Sunday, 25 October 2009

6. Hoefler & Frere-Jones



Hoefler
& Frere-Jones have commissioned hundreds of typefaces for various clients of which include Rolling Stone magazine (The Proteus Project), Nike, Disney, etc you can see their fonts on billboards, computer screens and even US Census forms (Interstate) and the presidential campaign for the now elected President Obama (Gotham).




(The Proteus Project)





When Hoefler & Frere-Jones work as a team one designer will sketch the fonts whilst the other adds a fresh perspective and acts as an editor and converse. A Hoefler typeface can be described as having very few right angles, very few straight lines.
Hoefler & Frere-Jones have been described as revivalists in a field surrounded by radicals. They create classic and timeless typefaces that still manage to capture an essence of a pop culture. They are craftsmen and they believe designing fonts is an art form that combines writing, history, language, history, as well as paying respects and homage to the homemade fonts created by signage painters of a time long forgotten. They have such an admiration for these designs of yesteryear that they rummage through the skips and rubbish piles of antique stores collecting old pamphlets, signage, etc.

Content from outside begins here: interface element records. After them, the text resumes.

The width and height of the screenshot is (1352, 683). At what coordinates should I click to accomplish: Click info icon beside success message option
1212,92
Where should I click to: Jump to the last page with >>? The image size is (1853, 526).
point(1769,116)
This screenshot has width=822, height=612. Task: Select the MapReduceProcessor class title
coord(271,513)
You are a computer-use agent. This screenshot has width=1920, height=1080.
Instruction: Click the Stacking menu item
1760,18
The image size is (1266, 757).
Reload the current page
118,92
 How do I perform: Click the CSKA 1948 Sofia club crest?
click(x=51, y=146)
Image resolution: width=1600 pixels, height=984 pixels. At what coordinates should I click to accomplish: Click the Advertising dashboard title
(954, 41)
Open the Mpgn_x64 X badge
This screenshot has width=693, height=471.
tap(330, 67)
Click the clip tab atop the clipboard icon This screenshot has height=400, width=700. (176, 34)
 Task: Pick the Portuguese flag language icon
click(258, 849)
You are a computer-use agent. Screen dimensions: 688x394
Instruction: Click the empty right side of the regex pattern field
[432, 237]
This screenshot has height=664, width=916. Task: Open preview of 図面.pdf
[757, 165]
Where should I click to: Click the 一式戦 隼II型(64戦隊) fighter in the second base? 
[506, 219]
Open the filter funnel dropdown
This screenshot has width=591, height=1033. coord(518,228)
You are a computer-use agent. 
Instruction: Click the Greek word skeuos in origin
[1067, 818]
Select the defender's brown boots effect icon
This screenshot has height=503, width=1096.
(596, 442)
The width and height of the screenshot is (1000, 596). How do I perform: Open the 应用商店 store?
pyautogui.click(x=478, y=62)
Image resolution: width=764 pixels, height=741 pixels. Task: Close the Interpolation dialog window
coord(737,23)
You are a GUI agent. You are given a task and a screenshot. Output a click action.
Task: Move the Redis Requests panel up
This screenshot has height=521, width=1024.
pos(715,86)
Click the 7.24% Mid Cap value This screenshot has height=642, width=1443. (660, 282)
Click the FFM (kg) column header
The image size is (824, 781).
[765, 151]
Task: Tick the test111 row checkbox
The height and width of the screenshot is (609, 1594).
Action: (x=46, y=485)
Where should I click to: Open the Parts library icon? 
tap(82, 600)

A recent project of theirs involved drawing inspiration from and taking pictures of old handmade signage that still existed in Manhattan. From these images they discovered some fonts had almost no lower case, some were missing certain letters, and after months of designing, conversing and editing they were able to complete the typeface – the sans-serif typeface Gotham.

Hoefler’s typeface Knockout was recently used for the New York bid to host the 2012 Olympic games. I found it interesting to compare the strikingly different and very controversial London 2012 logo.